The Jewish Agency of Israel issued the update as France marked two years since attacks on the Charlie Hebdo magazine offices and on a Jewish supermarket in Paris, where four shoppers were shot dead.
Daniel Benhaim, who heads the Israeli-backed group in France, said that insecurity had been a "catalyst" for many Jews who were already thinking of leaving.
The 5,000 departures in 2016 add to the record 7,900 who left in 2015 and 7,231 in 2014. In total, 40,000 French Jews have emigrated since 2006, according to figures seen by AFP.
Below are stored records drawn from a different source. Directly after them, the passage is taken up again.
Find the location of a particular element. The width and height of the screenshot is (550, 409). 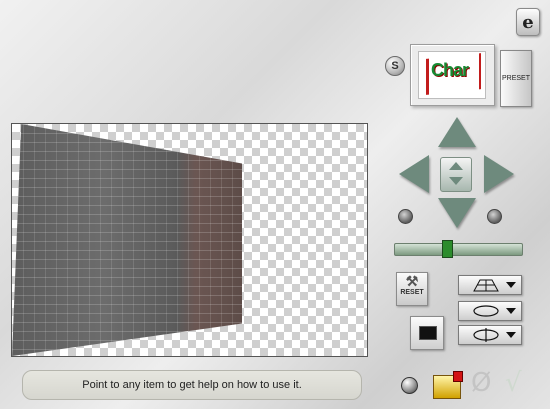

preset-preview: Char is located at coordinates (452, 75).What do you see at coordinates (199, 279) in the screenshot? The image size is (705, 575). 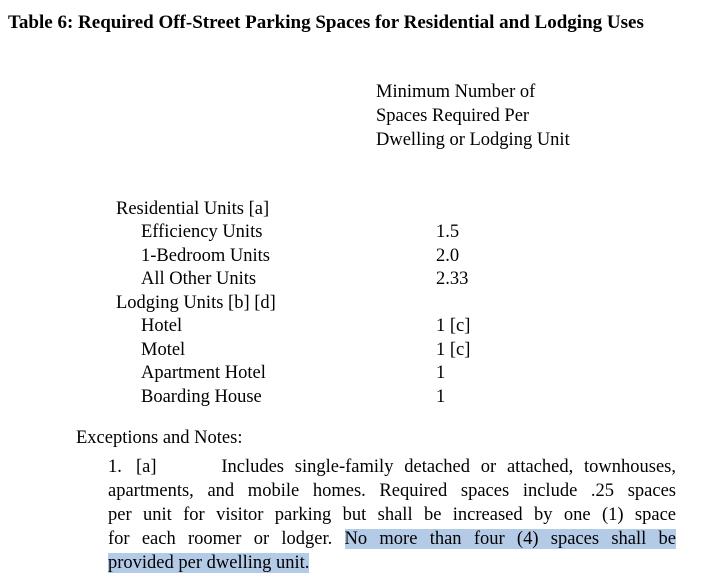 I see `row-label: All Other Units` at bounding box center [199, 279]. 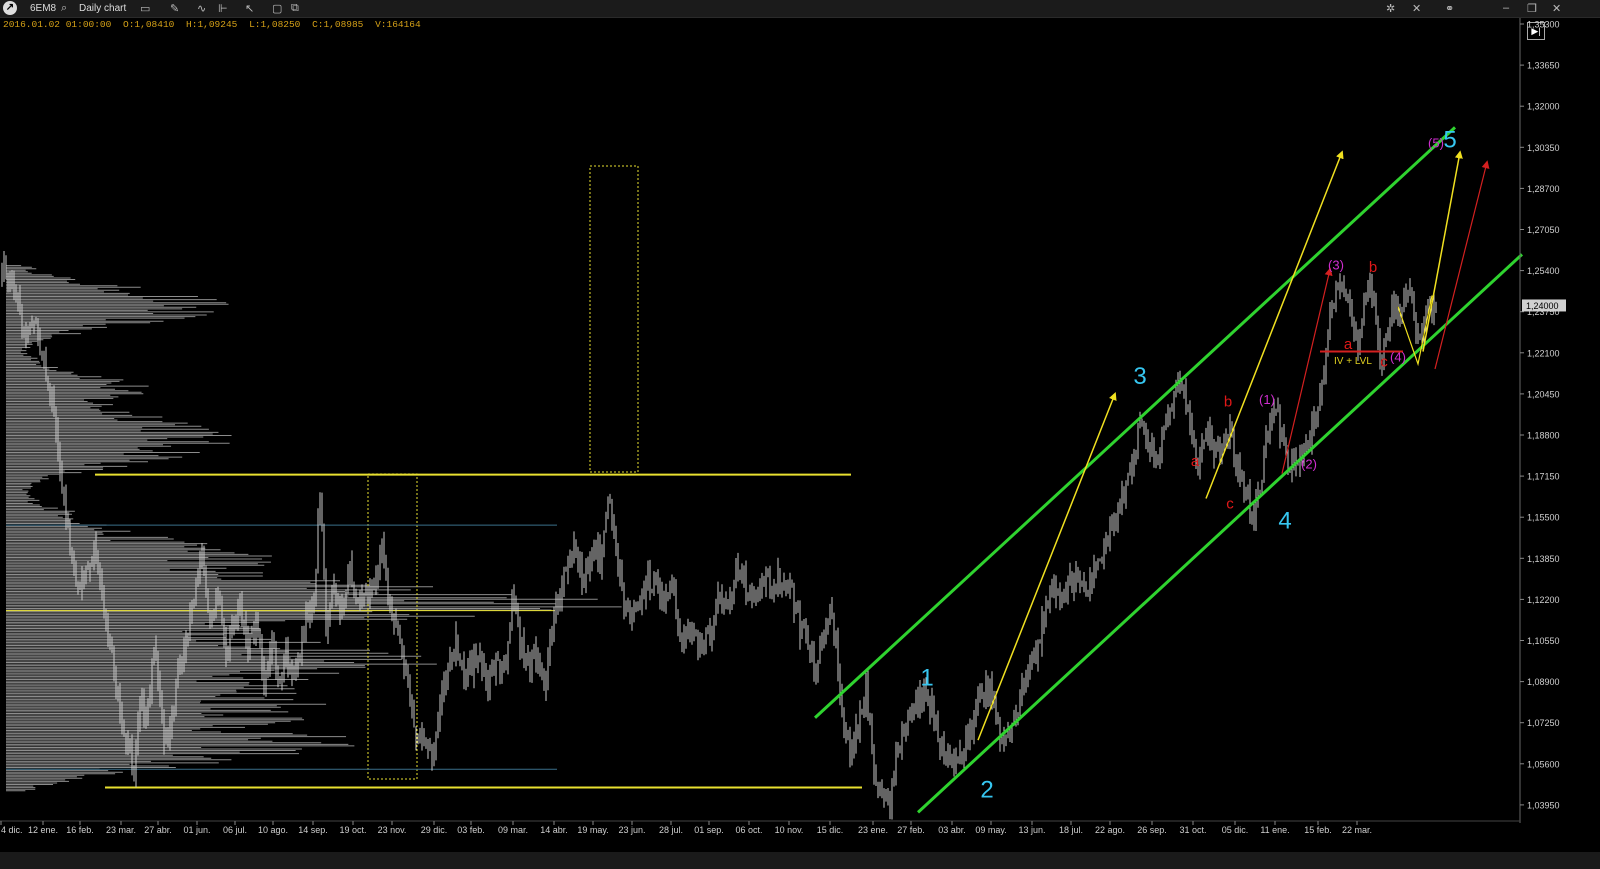 What do you see at coordinates (748, 830) in the screenshot?
I see `time-tick-label: 06 oct.` at bounding box center [748, 830].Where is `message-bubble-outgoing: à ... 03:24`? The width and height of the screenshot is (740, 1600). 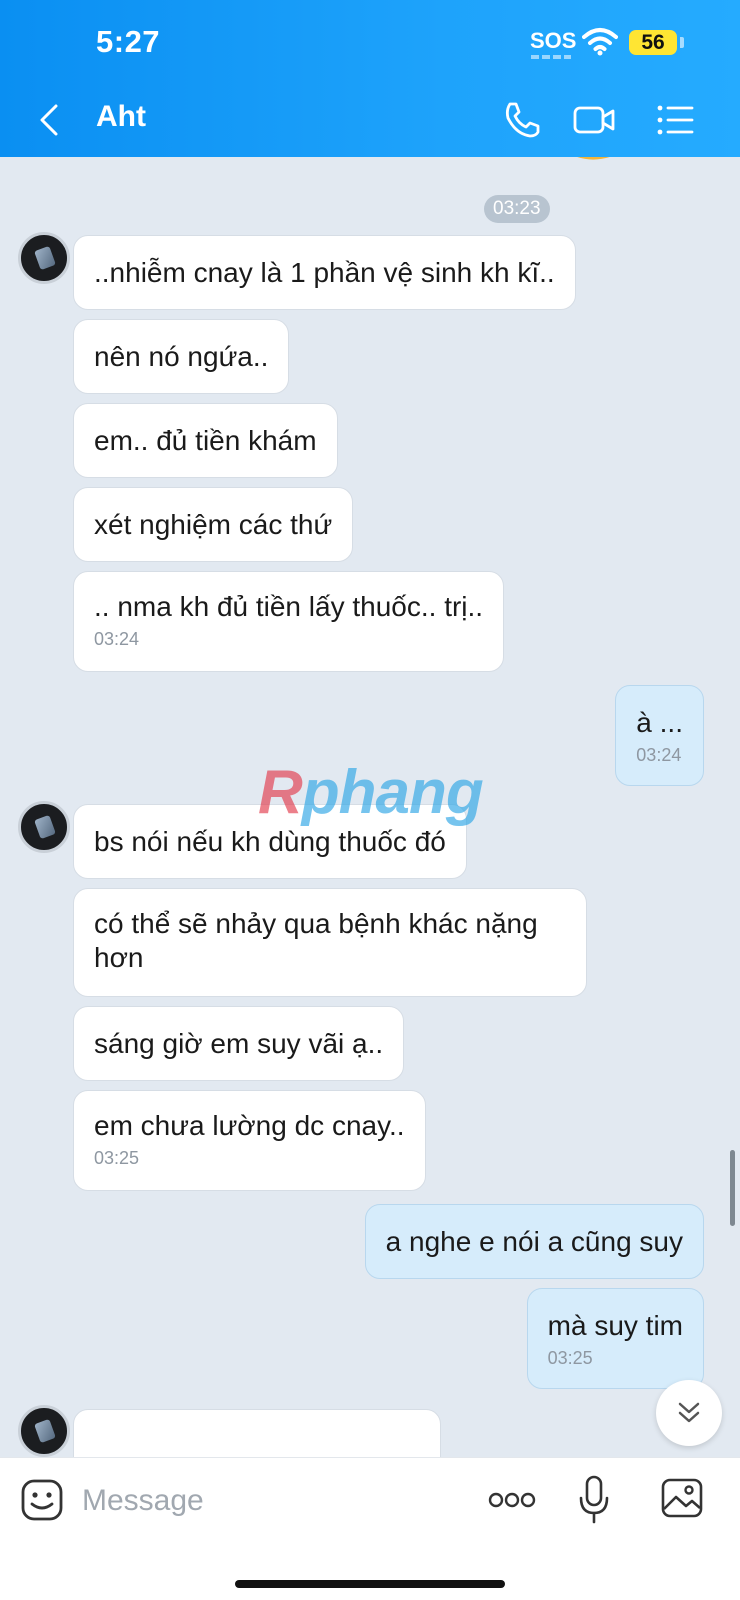
message-bubble-outgoing: à ... 03:24 is located at coordinates (660, 736).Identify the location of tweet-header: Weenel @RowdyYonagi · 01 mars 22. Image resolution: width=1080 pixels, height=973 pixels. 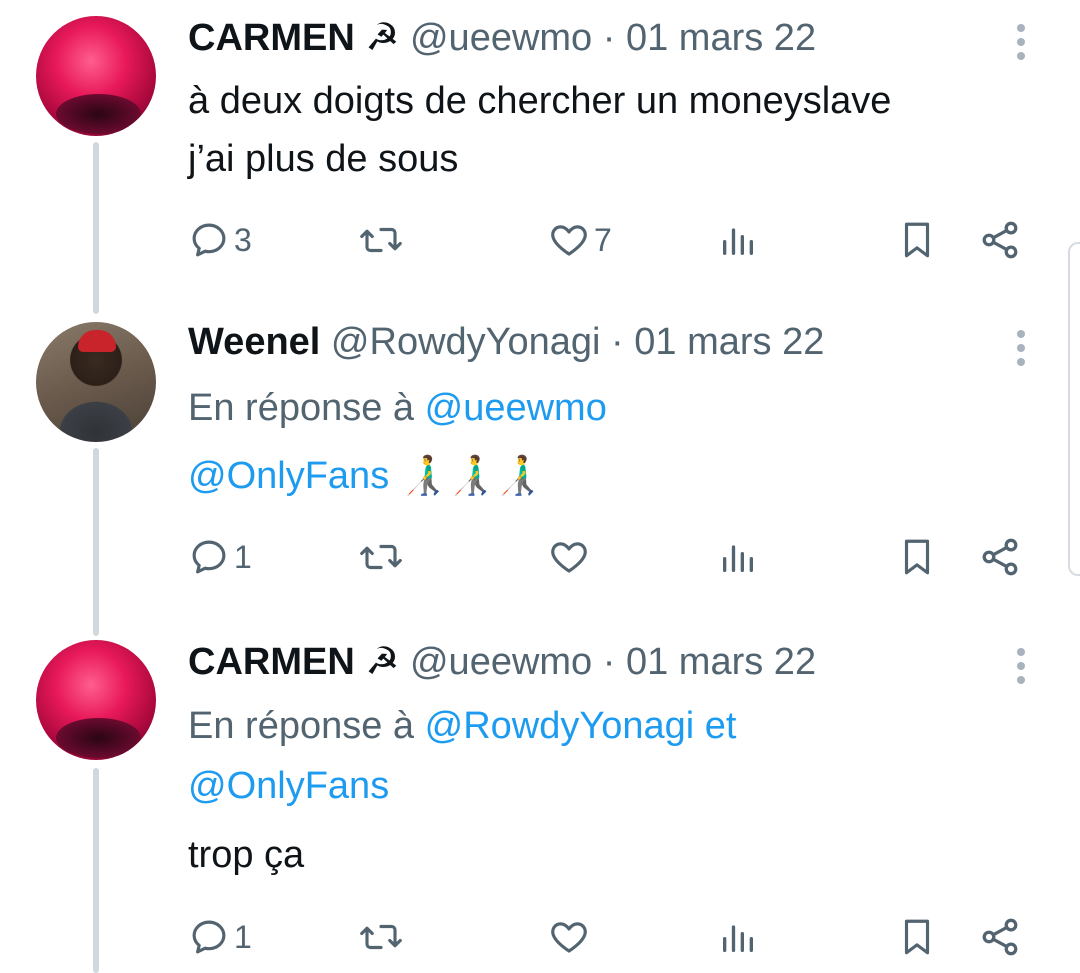
(506, 342).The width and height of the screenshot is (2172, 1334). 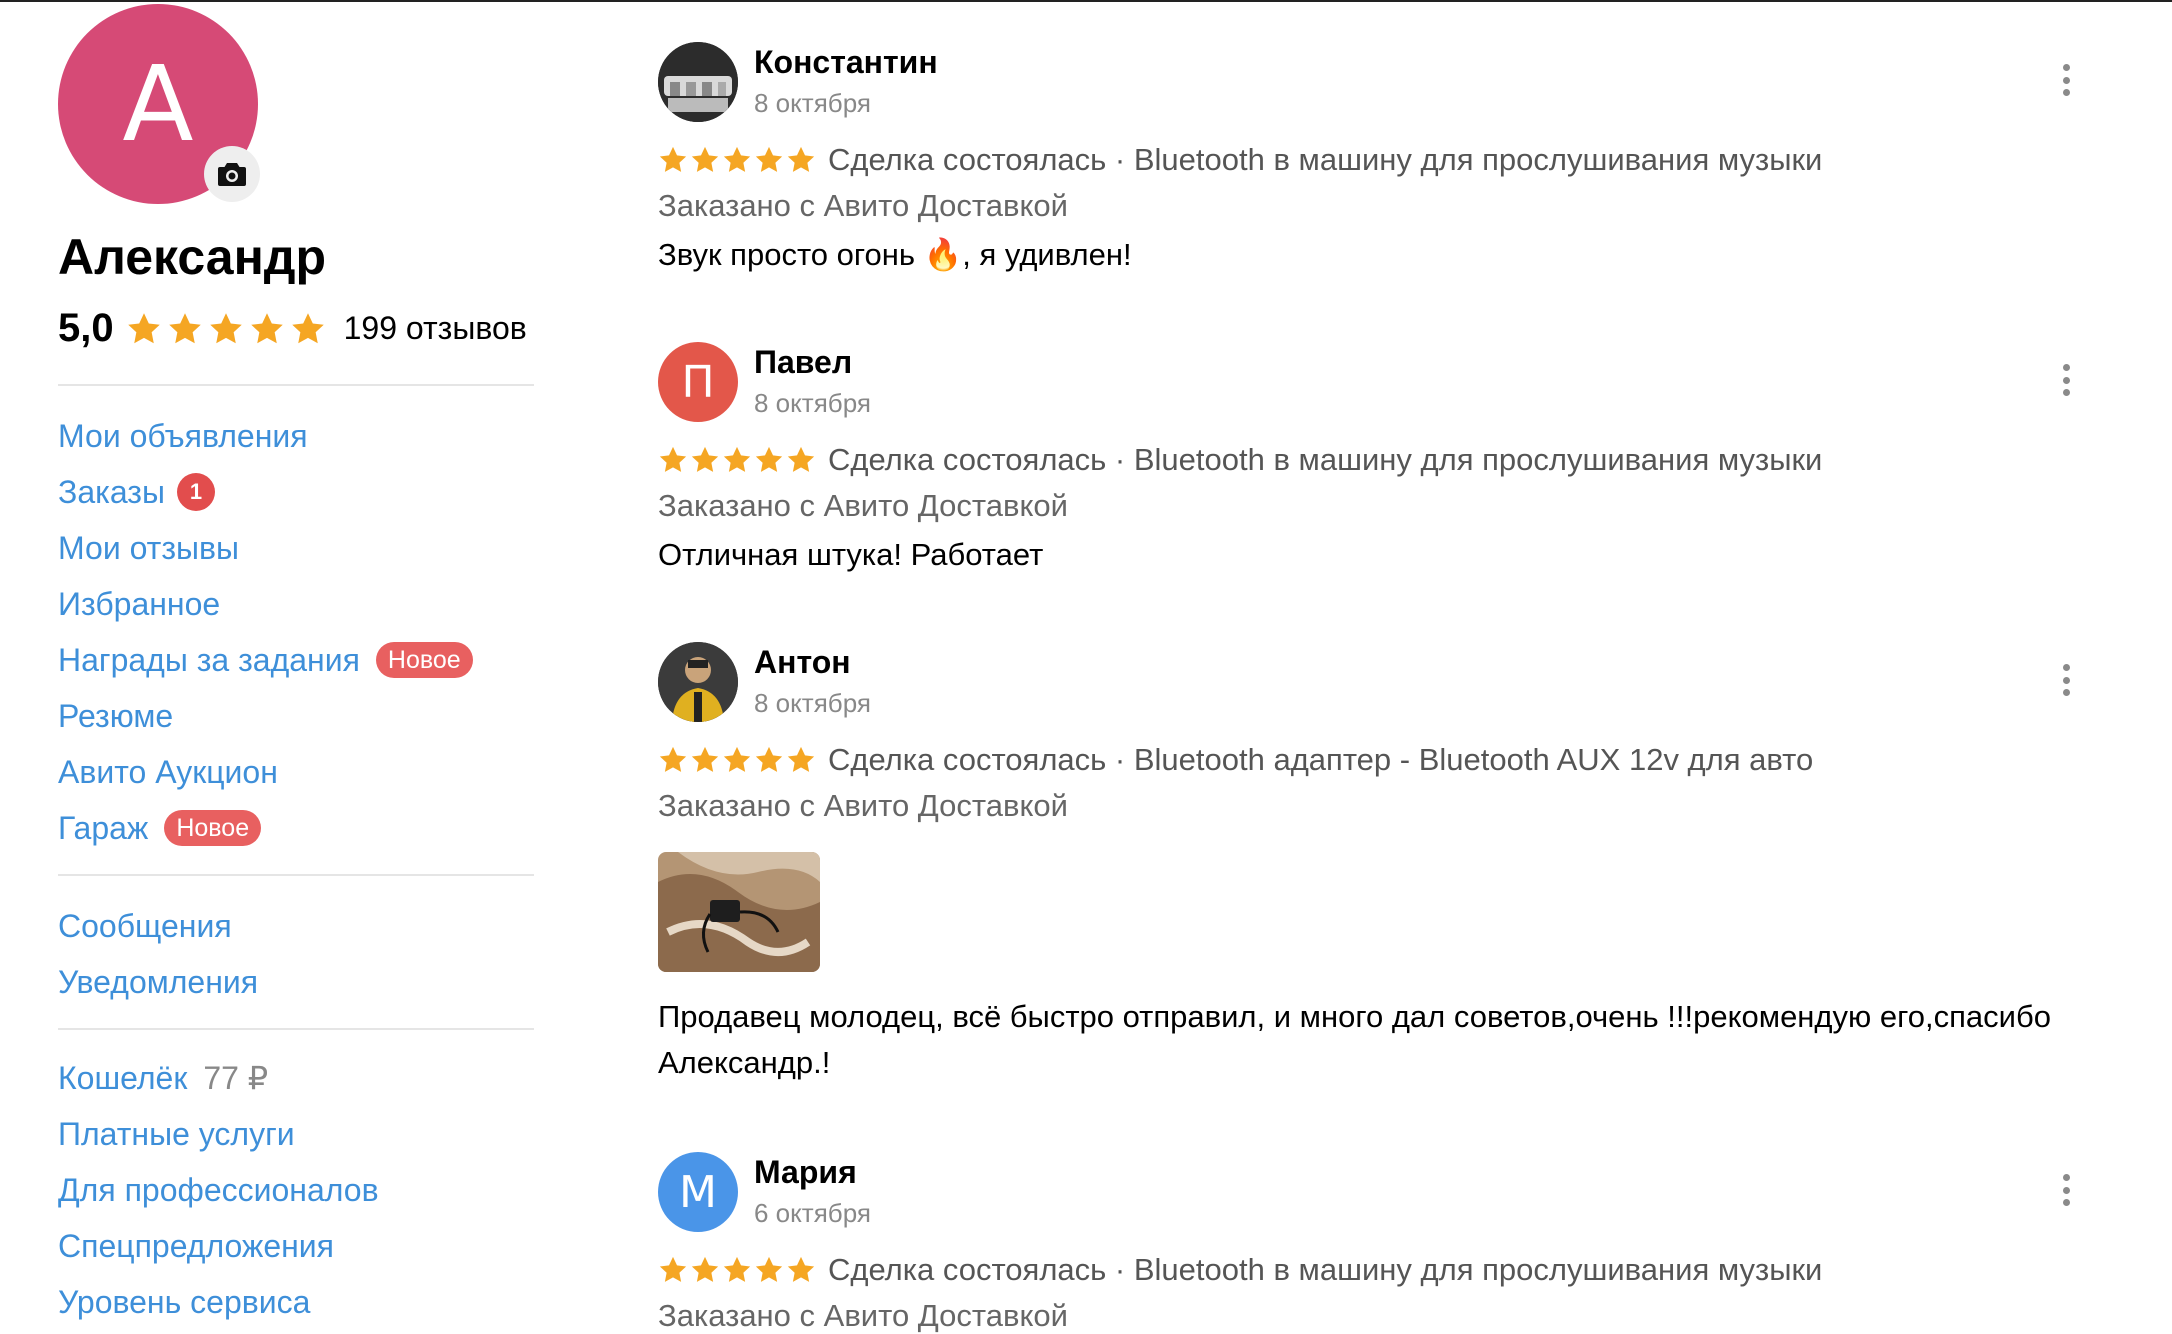 What do you see at coordinates (846, 62) in the screenshot?
I see `reviewer-name: Константин` at bounding box center [846, 62].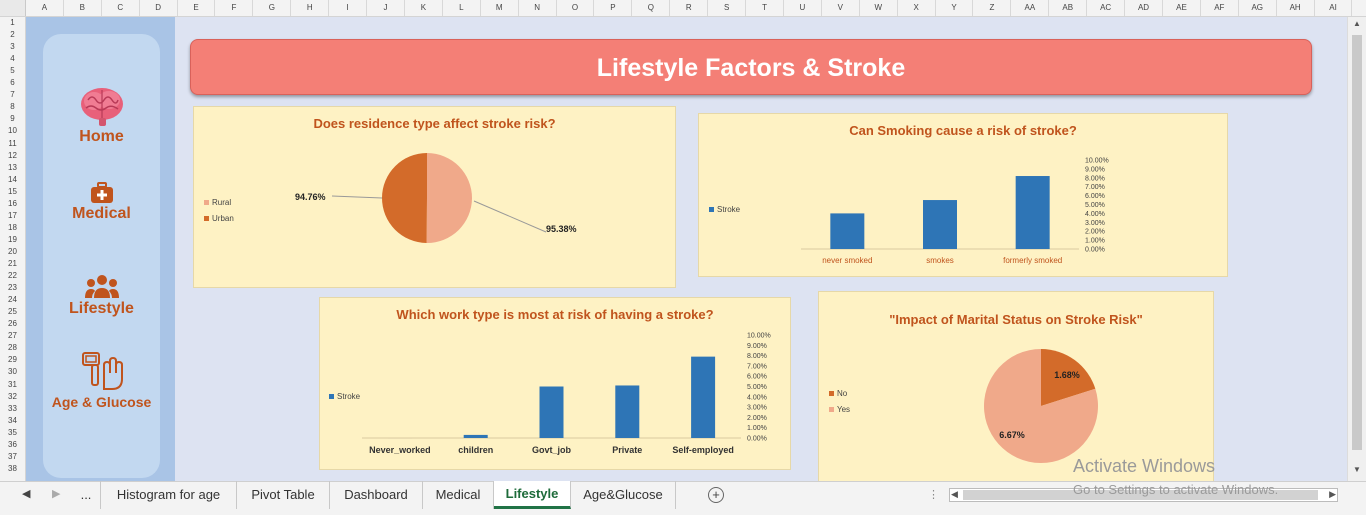 The height and width of the screenshot is (515, 1366). Describe the element at coordinates (12, 288) in the screenshot. I see `row-header-23: 23` at that location.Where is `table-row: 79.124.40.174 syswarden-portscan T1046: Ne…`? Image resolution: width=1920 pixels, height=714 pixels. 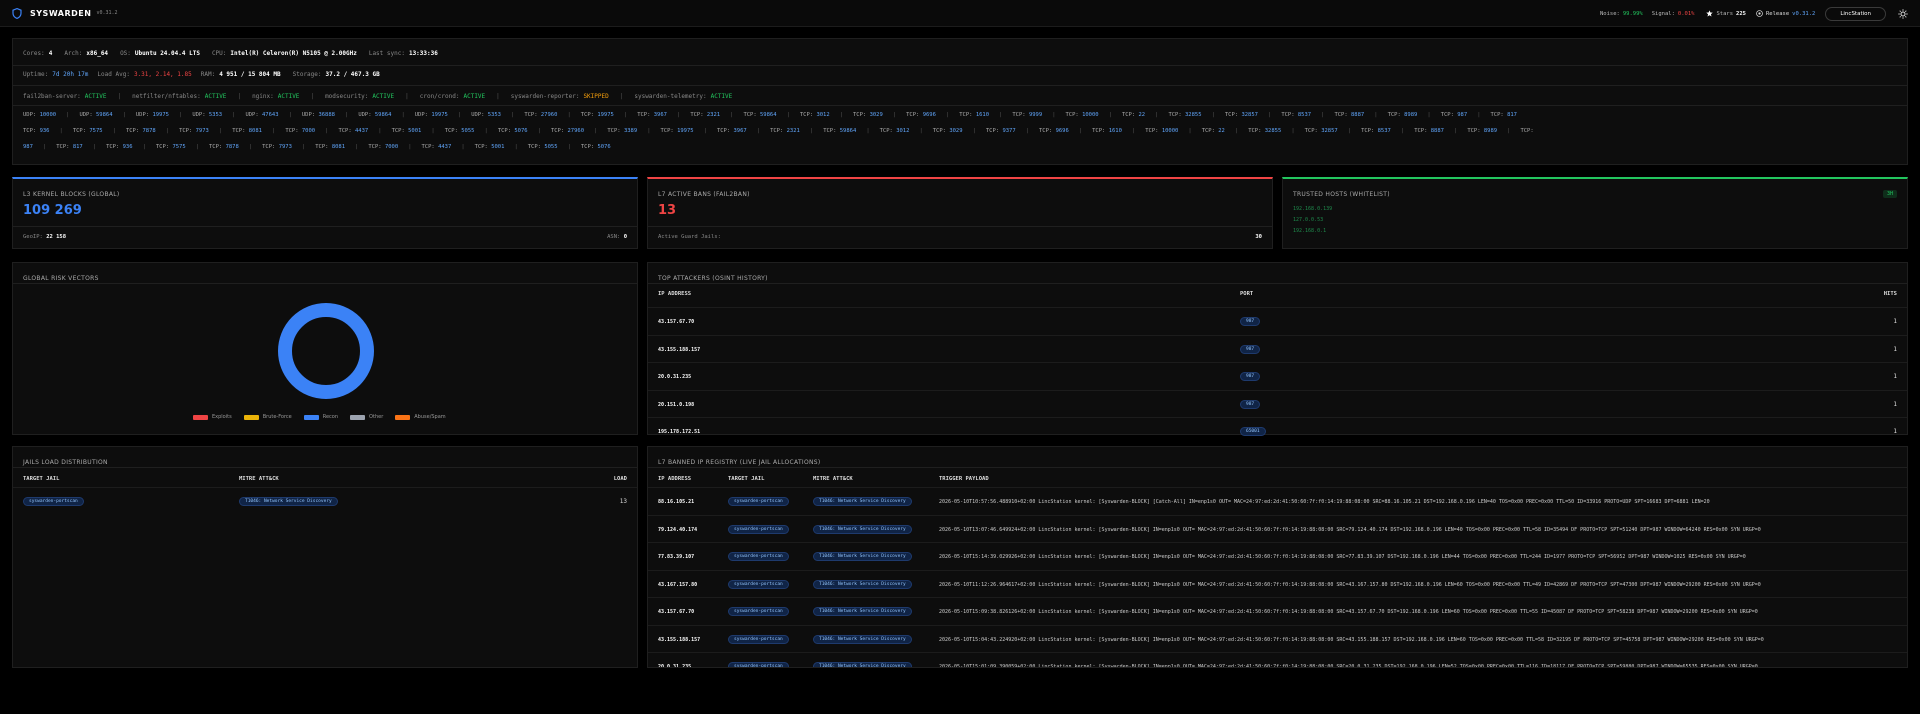
table-row: 79.124.40.174 syswarden-portscan T1046: Ne… is located at coordinates (1278, 528).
The French Jewish community is the largest in Europe at around 500,000, but the act of moving to Israel “has been significant over the last decade,” Benhaim told AFP.
It was shocked in 2006 by the kidnapping and brutal anti-Semitic killing of a young Jewish man, Ilan Halimi, in the Paris suburbs, which was followed by a shooting in a Jewish school in the southwest city of Toulouse in 2012. […]
France paid homage Monday to some of the victims of three days of violence in Paris in January 2015 that saw two Islamic extremists attack the Charlie Hebdo magazine, killing 12 people, and the Hyper Cacher supermarket in eastern Paris.
Gunman Amedy Coulibaly killed four people after taking shoppers hostage at the Jewish store. He was later shot dead by anti-terror police when they stormed the premises.
Experts also note that the recent attacks aren’t the only reason Jews are leaving—some go to Israel due to familial, religious, and economic reasons. And some will eventually go home. It’s estimated that between 10 and 35 percent of those who go to Israel will return to their country of origin.